The enemies of Nigerian youths are frustrated because their divisive instruments of ethnicity and religion are not working this time. Right now, Nigeria’s OBIDIENT youths are united by frustration, joblessness, hunger, inflation, and deprivation. Millions of youths in Nigeria are victims of serial misgovernance at all levels and they are reacting to these realities. The Hausa/Fulani family buys 12kg of cooking gas for N10,500, ditto all other ethnicities and religions in Nigeria. Hardship and suffering respect no one.
Those who are responsible for these conditions respect no one.
Certainly, Nigeria will never be the same again. OBIDIENT Nigerians are
vehemently rejecting the return of those who have dragged the country to the
gutters. No, they should never be allowed to drag us to our graves.
The OBIDIENT language is that of revolution and the language of revolution is not salutary.
The most shocking thing is that those who castigate millions of OBIDIENT youths find it difficult to sell their candidates. Their pastime is to spew hate and concoct unfounded inanities about Peter Obi. They roundly insult adherents of the OBIDIENT philosophy and when the OBIDIENTS reply, they cry blue murder. It is shocking. Perhaps their physically and spiritually expired candidates are not saleable due to a putrid past or mysterious identity made more puzzling by a foul, disreputable educational background.

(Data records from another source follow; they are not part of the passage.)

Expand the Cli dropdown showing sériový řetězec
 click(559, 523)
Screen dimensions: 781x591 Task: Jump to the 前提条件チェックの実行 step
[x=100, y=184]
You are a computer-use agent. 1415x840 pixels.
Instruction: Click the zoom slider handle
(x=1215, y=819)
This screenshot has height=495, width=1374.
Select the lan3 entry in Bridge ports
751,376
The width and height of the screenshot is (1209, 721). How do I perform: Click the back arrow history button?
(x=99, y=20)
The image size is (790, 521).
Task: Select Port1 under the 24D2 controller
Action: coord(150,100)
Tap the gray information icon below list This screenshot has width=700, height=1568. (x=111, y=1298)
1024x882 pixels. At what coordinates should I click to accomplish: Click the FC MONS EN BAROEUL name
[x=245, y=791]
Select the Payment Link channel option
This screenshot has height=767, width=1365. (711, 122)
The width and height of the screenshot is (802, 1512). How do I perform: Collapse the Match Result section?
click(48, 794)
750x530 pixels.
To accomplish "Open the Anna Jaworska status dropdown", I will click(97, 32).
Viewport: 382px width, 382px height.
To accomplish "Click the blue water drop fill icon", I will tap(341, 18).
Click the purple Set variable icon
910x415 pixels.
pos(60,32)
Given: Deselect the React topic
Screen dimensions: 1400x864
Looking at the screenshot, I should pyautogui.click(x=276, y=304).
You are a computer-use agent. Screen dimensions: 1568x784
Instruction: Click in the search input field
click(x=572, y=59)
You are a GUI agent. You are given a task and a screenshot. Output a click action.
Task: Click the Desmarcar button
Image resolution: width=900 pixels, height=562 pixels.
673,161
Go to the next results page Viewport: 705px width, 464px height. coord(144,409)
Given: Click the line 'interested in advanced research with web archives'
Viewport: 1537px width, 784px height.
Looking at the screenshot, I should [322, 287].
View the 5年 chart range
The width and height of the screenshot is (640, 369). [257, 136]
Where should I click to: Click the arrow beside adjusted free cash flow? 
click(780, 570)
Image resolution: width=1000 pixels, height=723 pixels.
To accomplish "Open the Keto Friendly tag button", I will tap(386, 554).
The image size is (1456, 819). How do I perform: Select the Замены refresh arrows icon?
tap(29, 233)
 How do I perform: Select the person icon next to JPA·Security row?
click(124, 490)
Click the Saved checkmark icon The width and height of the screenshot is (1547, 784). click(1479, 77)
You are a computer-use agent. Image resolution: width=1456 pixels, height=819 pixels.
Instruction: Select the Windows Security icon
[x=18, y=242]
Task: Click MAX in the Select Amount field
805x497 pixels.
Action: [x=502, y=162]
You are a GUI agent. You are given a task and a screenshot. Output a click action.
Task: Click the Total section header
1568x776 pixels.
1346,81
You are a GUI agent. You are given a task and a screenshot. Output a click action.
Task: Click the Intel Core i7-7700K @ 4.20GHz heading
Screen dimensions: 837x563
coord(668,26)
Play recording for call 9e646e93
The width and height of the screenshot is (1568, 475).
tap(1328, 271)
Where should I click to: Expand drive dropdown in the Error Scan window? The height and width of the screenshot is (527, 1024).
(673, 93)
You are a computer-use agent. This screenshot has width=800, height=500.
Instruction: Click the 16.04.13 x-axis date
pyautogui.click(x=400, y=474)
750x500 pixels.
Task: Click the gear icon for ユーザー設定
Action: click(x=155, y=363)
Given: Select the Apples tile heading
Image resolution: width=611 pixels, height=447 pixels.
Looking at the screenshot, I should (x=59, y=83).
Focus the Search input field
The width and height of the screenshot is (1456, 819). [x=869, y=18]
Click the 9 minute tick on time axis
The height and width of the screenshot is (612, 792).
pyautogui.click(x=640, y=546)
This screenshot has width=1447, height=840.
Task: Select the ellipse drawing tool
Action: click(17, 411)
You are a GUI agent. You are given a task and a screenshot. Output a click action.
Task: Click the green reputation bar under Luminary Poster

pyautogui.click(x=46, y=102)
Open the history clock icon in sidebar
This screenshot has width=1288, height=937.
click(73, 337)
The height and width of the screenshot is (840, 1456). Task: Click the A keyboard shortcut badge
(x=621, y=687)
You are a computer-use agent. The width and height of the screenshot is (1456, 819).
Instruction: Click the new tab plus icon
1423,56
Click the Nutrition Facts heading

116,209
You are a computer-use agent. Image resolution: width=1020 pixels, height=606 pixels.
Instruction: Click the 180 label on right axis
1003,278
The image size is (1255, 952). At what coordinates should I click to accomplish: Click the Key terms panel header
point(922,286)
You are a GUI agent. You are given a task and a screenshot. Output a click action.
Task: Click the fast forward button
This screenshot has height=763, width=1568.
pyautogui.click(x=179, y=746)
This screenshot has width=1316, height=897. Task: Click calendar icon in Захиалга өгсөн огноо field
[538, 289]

Nigeria cannot afford to have men of questionable, controversial past inhabit Aso Rock and make decisions for the rest of us, no way.
Peter Obi is not perfect. Nobody has said he is perfect. But God does not always look for perfect people as instruments. Peter Obi is a divine instrument in the hands of the Almighty to restore Nigeria to its glory. The OBIDIENTS are not unmindful of the notorious reputation of Nigeria’s electoral umpire.
But when the revolution starts, it takes a different dimension
which no one can predict. Arab Spring is on my mind. For now, let the OBIDIENT
wildfire continue. A new Nigeria must emerge. Get your PVC.